Case of Sania Mirza:

Sania MIrza is well known as a renowned professional international tennis player. She  received an award of ₹ 30.63  lakhs. This was disclosed in the statement of affairs filed with the ROI . This was not included in income  in P & L account and was also not  offered to tax in some other manner.

 The AO accepted the ROI u/s 143(1).

The AO later reopened the assessment u/s 147 at which stage the assessee offered the said amount to tax.

The AO & CIT levied penalty u/s 271(1)(c) on the ground that the assessee had furnished inaccurate particulars of her income and concealed her income.

It is observed from reported judgment that before the Assessing Officer, her Advocate/Chartered Accountant stated that the amount was shown in the capital account and was not shown as a capital receipt. But since the issue had arisen, it was being offered as taxable income.

(Per author: it appears that the assessee had offered the sum to tax, without any explanation about basis of claim for exemption and without any  protest or explanation for non inclusion in income).

On appeal, the Tribunal cancelled the penalty on the ground that a “bona fide mistake” had been made on her behalf by her Advocate/Chartered Accountant and there was no concealment of income nor a furnishing of inaccurate particulars.

On appeal by the department to the High Court,  the High Court also dismissed the appeal of revenue.

The High Court ruled and observed that the only error that seems to have been committed was that it was not shown as a capital receipt. But as soon as this was pointed out, the error was accepted and the amount was surrendered to tax. Therefore, there can be no penalty – and issue was decided in favor of assessee.

Learning from this case:

It appears that the statement of affairs that is balance sheet was filed with the ROI. The amount was shown in capital account, that means that the amount was treated as a ‘capital receipt’. The counsel of assessee must have explained the true nature of receipt  and  must have explained that it was a capital receipt or a receipt which was not liable to be included in the income. Perhaps in that case the receipt could be claimed as exempted receipt and the assessee could have tested her case on that score before appellate authorities/ courts.

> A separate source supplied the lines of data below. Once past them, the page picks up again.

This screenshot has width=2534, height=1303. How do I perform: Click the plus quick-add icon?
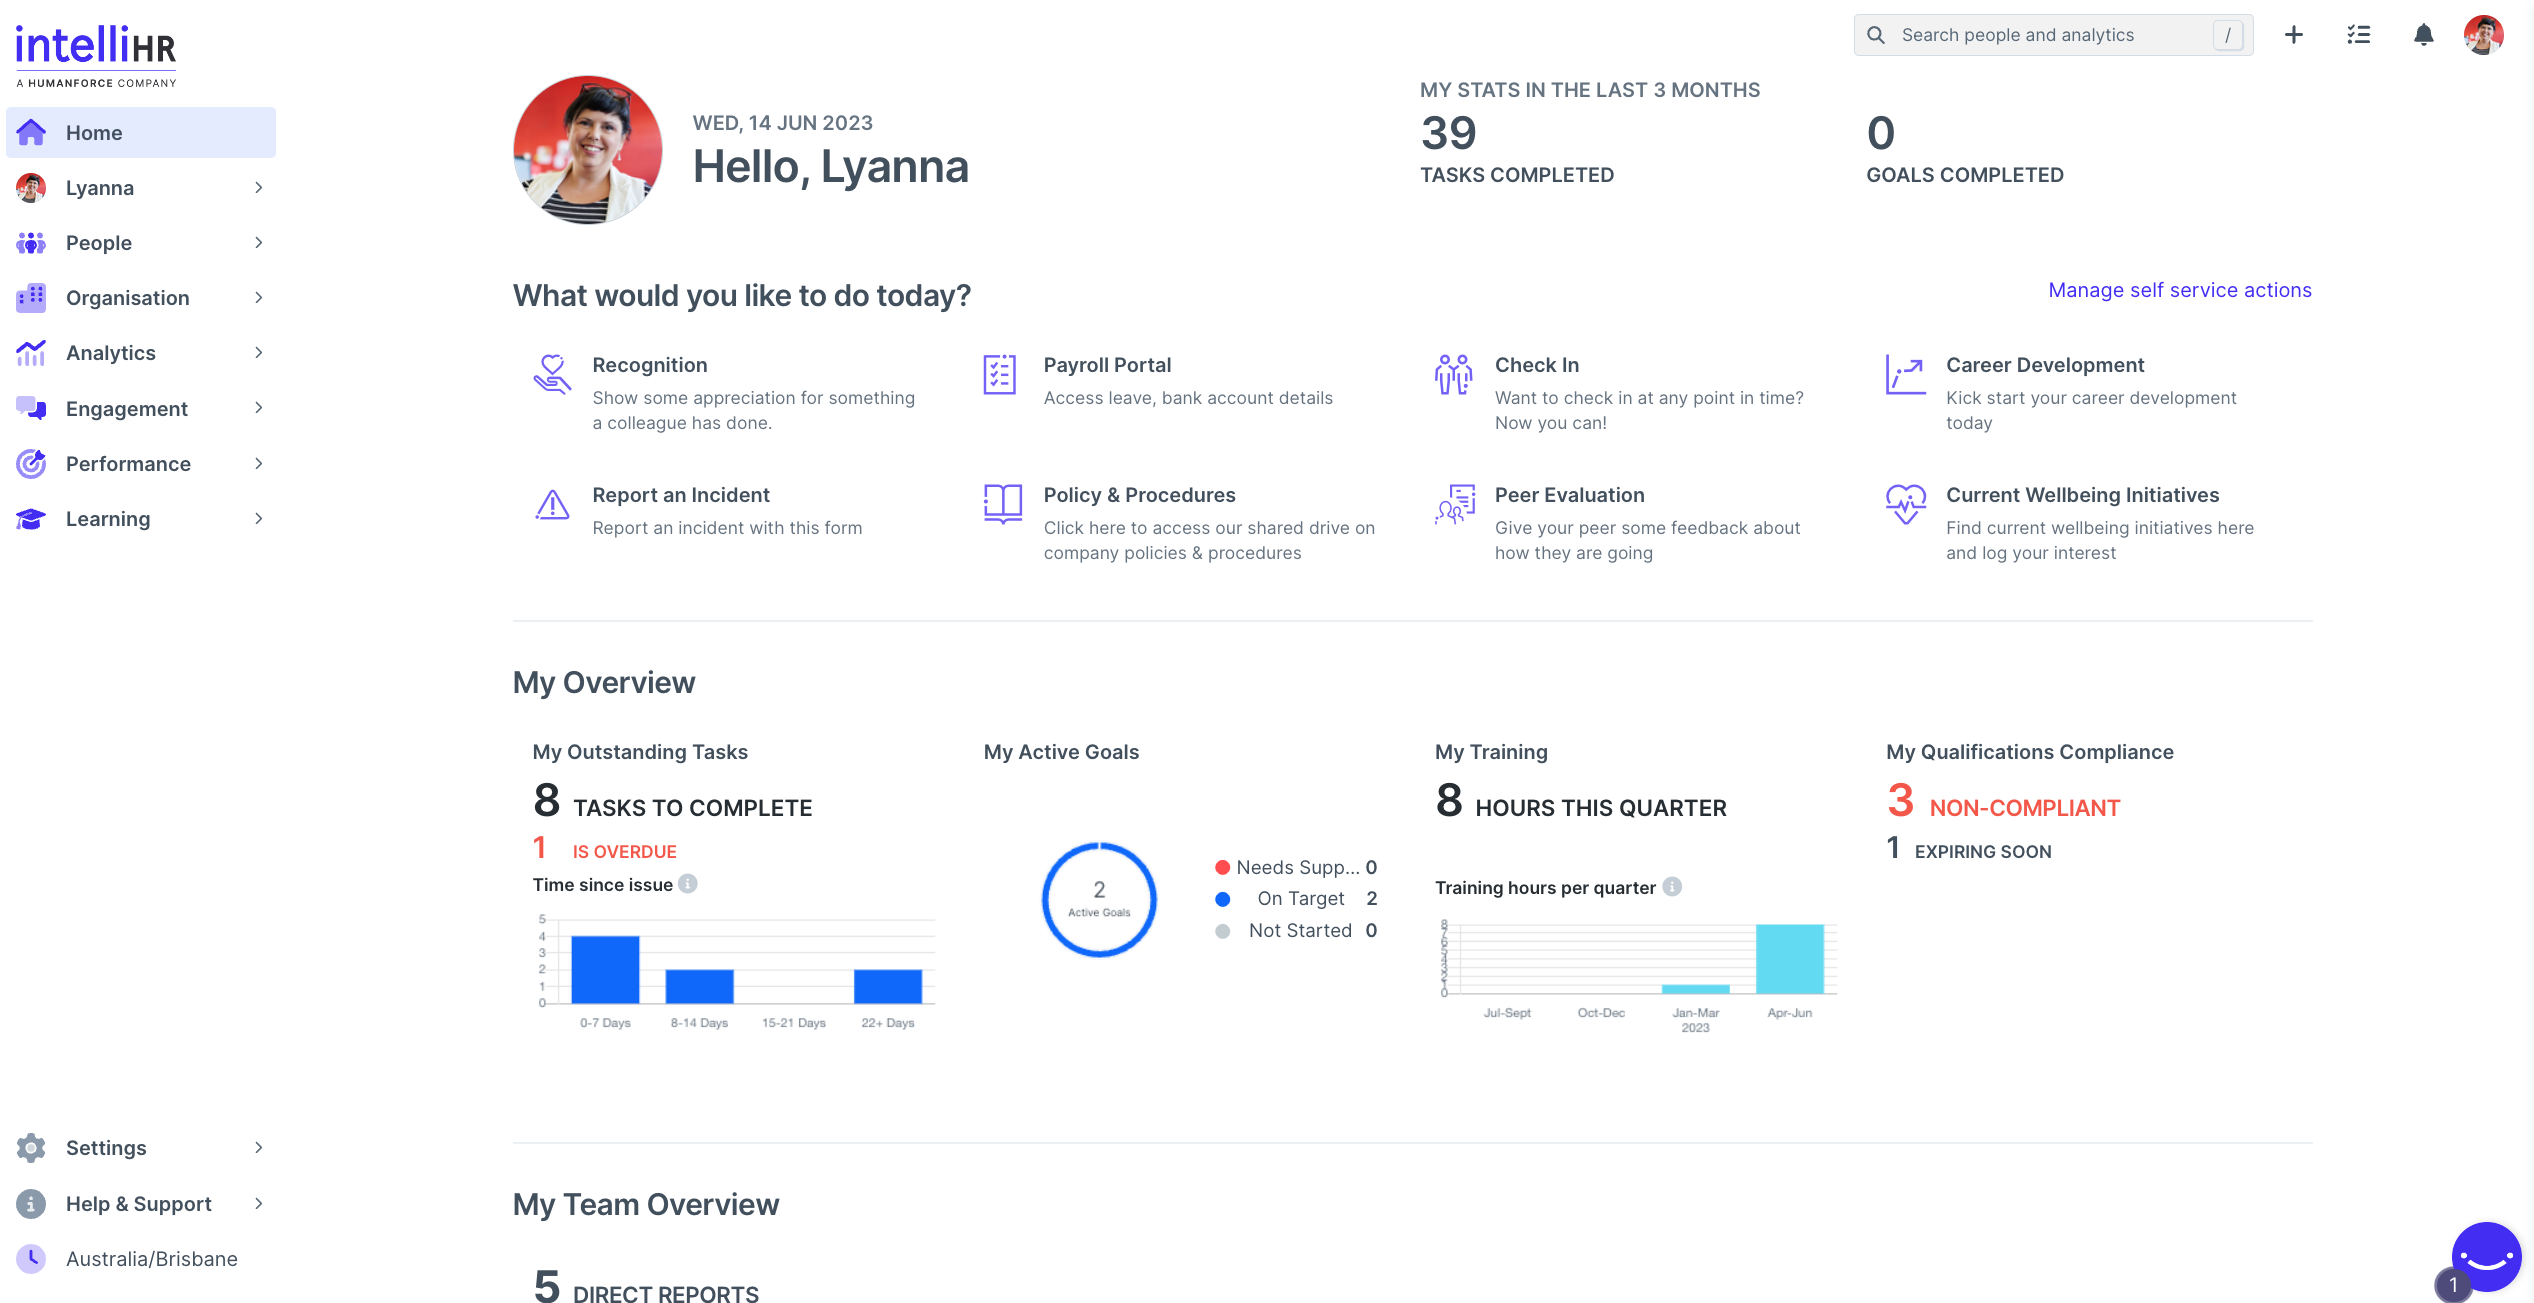[x=2293, y=35]

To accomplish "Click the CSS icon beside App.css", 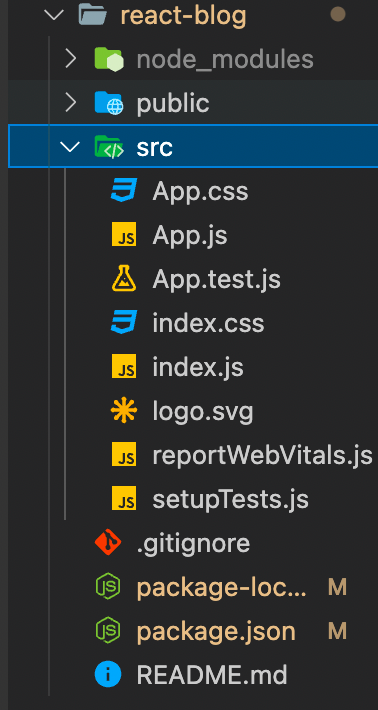I will click(124, 191).
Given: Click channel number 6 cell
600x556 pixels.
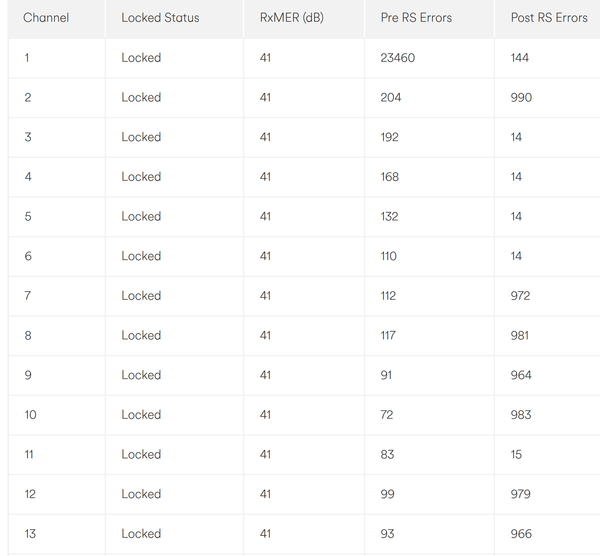Looking at the screenshot, I should click(28, 256).
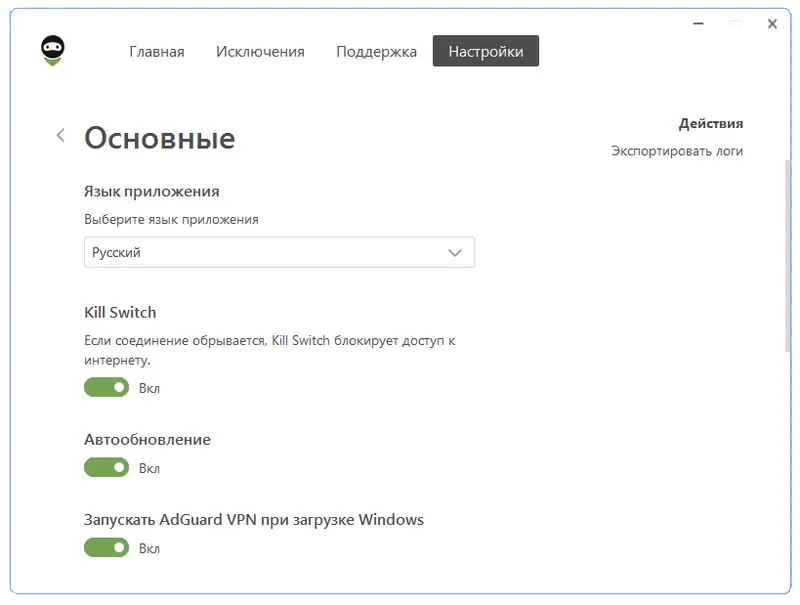Disable launching AdGuard VPN at Windows startup
This screenshot has width=800, height=605.
tap(106, 547)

In that case perhaps the AO could have dropped penalty proceeding, or  CIT(A) could have deleted penalty, if it was levied by the AO.

The learning is that any claim must be made with some factual and legal basis and one must be ready to explain the same, so that one need not to withdraw the claim  just when even a preliminary occasion of enquiry arises. There must be firm conviction about the claim and its merits. Withdrawal of claim just on issue of a notice or on enquiry shows that casual approach was adopted at the time of filing of original return, revised return, and also by accepting the mistake in the claim made.

Therefore, any contentious claim must be explained in writing and there must be some effort to explain the same  even before filing of ROI,so as to enable tax payer to insist and contest his claim and also to make a case of bonafide case of claim.